1. How did the Obama Administration prepare for the Trump Administration's plans for the EPA?
2. What does Trump have to do to policies that Obama enacted by Executive Order instead of Congressional action?
3, What policies did Obama's Administration pass through the rule-making process, and what does Trump have to do to get rid of these?
4. What history does Trump's pick for head of the EPA have with the agency?
5. What is the main way that Congress can limit the effectiveness of the EPA?
6. How could Trump and Congress alter the future of all EPA rule-making? (What would the REINS Act do?)
7. Based on what you know about environmental protection and Congress, what do you think the impact of this would be if it were to pass?
Answers
1. "The Obama administration raced to finish a bunch of environmental regulations before leaving, though it had yet to publish four energy efficiency rules that will now be put on hold."
2. It takes merely a memo to cancel the Executive Orders of the Obama Administration.
3a. "Under the Obama administration, the EPA also issued a number of more complex regulations that went through the formal rulemaking process. That includes fuel economy standards for cars and trucks, the Clean Power Plan to reduce CO2 from power plants, rules around mercury and ozone pollution, and much, much more."
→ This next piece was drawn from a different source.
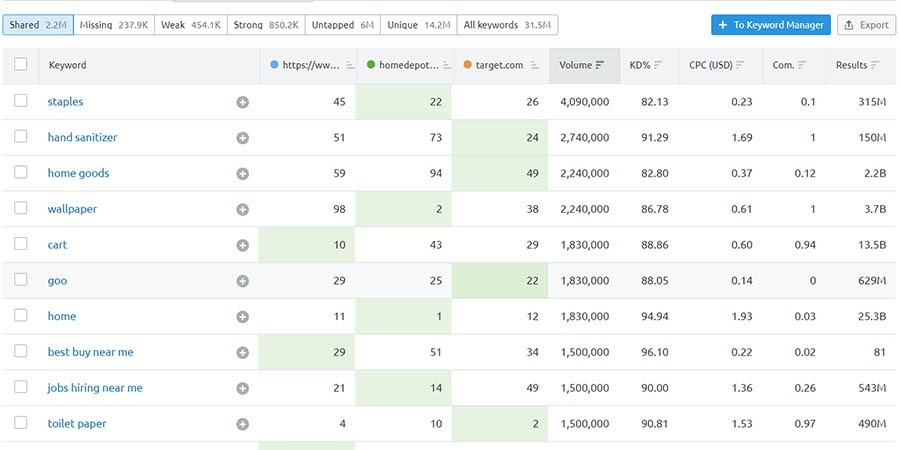Toggle the select-all checkbox in header
The image size is (900, 450).
tap(21, 65)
3b. "If Trump wants to repeal or modify these rules, he can’t just do so with the stroke of a pen. The EPA would have to formally start the time-consuming rulemaking process all over again. That means notifying the public of any rule changes, soliciting public comment for those changes, responding to all those public comments, and then rigorously justifying their new rules — likely before the courts."
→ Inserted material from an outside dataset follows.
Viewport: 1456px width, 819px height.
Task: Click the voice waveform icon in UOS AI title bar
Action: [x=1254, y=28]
4. "His pick to run the EPA, former Oklahoma Attorney General Scott Pruitt, spent a lot of time suing the Obama administration over many of its rules and is familiar with the legal process here, but the courts rejected Pruitt’s arguments over and over again while he was in Oklahoma."
5. "Under a little-used law known as the Congressional Review Act, Republicans in the House and Senate can kill by majority vote certain Obama-era rules finished after late May 2016."
6a. They may attempt to reform the rule-making process in full, thus making it harder to produce new regulations.
6b. "They could try to pass the REINS Act, which would require that every major new EPA rule be subject to an up-or-down vote from Congress (which would kill a lot of new regulations)."
7. We would likely see an increase in pollution, among other harmful results in the environment.